[PROBLEM DETAILS] Rewrite all of the records below, changing each "checkbox" to "check box" and leaving everything else as it is.

[STORED DATA]
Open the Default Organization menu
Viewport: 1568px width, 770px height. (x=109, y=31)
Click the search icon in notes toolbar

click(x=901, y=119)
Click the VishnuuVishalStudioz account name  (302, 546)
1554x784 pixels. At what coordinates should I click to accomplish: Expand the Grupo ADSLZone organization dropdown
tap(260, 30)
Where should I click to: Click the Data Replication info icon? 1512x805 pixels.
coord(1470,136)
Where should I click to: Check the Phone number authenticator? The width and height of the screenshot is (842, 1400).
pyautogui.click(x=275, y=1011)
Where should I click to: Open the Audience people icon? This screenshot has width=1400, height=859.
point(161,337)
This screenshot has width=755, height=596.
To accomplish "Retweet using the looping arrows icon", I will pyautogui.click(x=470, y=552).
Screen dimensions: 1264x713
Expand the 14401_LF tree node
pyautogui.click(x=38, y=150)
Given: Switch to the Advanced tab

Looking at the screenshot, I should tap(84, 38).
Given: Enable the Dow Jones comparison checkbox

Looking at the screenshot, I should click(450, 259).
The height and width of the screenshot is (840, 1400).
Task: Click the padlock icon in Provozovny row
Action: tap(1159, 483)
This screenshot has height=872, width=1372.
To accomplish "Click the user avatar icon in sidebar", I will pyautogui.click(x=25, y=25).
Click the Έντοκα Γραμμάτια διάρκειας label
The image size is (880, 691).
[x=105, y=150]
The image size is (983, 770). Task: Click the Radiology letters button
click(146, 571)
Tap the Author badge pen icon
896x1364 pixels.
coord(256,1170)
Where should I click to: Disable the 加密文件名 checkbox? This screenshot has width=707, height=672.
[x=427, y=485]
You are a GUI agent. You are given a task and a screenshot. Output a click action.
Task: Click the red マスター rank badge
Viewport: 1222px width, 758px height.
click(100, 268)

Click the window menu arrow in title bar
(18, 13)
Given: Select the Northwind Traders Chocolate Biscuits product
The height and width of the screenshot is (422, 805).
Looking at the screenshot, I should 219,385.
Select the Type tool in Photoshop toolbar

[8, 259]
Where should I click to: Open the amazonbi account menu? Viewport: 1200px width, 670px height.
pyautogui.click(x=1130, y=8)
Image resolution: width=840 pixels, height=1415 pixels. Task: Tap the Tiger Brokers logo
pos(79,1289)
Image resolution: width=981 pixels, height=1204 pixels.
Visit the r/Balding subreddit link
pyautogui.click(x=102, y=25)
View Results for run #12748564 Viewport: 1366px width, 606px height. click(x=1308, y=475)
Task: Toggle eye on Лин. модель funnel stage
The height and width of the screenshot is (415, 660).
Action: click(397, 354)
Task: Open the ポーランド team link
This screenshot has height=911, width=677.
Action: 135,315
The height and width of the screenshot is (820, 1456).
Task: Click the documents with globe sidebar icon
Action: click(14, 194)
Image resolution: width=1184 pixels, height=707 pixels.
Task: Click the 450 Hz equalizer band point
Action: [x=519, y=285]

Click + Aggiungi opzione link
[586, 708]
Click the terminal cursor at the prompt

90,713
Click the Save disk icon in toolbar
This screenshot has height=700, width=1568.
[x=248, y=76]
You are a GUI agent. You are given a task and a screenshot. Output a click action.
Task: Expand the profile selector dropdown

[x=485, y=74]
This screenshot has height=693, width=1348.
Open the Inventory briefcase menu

[TASK RESULT]
Open the Default Organization menu
Viewport: 1568px width, 770px height. (x=109, y=31)
Click the search icon in notes toolbar

click(x=901, y=119)
Click the VishnuuVishalStudioz account name  (302, 546)
1554x784 pixels. At what coordinates should I click to accomplish: Expand the Grupo ADSLZone organization dropdown
tap(260, 30)
Where should I click to: Click the Data Replication info icon? 1512x805 pixels.
coord(1470,136)
Where should I click to: Check the Phone number authenticator? The width and height of the screenshot is (842, 1400).
pyautogui.click(x=275, y=1011)
Where should I click to: Open the Audience people icon? This screenshot has width=1400, height=859.
point(161,337)
This screenshot has width=755, height=596.
To accomplish "Retweet using the looping arrows icon", I will pyautogui.click(x=470, y=552).
Screen dimensions: 1264x713
Expand the 14401_LF tree node
pyautogui.click(x=38, y=150)
Given: Switch to the Advanced tab

Looking at the screenshot, I should tap(84, 38).
Given: Enable the Dow Jones comparison check box

Looking at the screenshot, I should click(450, 259).
The height and width of the screenshot is (840, 1400).
Task: Click the padlock icon in Provozovny row
Action: tap(1159, 483)
This screenshot has height=872, width=1372.
To accomplish "Click the user avatar icon in sidebar", I will pyautogui.click(x=25, y=25).
Click the Έντοκα Γραμμάτια διάρκειας label
The image size is (880, 691).
[x=105, y=150]
The image size is (983, 770). Task: Click the Radiology letters button
click(146, 571)
Tap the Author badge pen icon
896x1364 pixels.
coord(256,1170)
Where should I click to: Disable the 加密文件名 check box? This screenshot has width=707, height=672.
[x=427, y=485]
You are a GUI agent. You are given a task and a screenshot. Output a click action.
Task: Click the red マスター rank badge
Viewport: 1222px width, 758px height.
click(100, 268)

Click the window menu arrow in title bar
(18, 13)
Given: Select the Northwind Traders Chocolate Biscuits product
The height and width of the screenshot is (422, 805).
Looking at the screenshot, I should 219,385.
Select the Type tool in Photoshop toolbar

[8, 259]
Where should I click to: Open the amazonbi account menu? Viewport: 1200px width, 670px height.
pyautogui.click(x=1130, y=8)
Image resolution: width=840 pixels, height=1415 pixels. Task: Tap the Tiger Brokers logo
pos(79,1289)
Image resolution: width=981 pixels, height=1204 pixels.
Visit the r/Balding subreddit link
pyautogui.click(x=102, y=25)
View Results for run #12748564 Viewport: 1366px width, 606px height. click(x=1308, y=475)
Task: Toggle eye on Лин. модель funnel stage
The height and width of the screenshot is (415, 660).
Action: click(397, 354)
Task: Open the ポーランド team link
This screenshot has height=911, width=677.
Action: 135,315
The height and width of the screenshot is (820, 1456).
Task: Click the documents with globe sidebar icon
Action: click(14, 194)
Image resolution: width=1184 pixels, height=707 pixels.
Task: Click the 450 Hz equalizer band point
Action: [x=519, y=285]

Click + Aggiungi opzione link
[586, 708]
Click the terminal cursor at the prompt

90,713
Click the Save disk icon in toolbar
This screenshot has height=700, width=1568.
[x=248, y=76]
You are a GUI agent. You are given a task and a screenshot. Output a click action.
Task: Expand the profile selector dropdown

[x=485, y=74]
This screenshot has height=693, width=1348.
Open the Inventory briefcase menu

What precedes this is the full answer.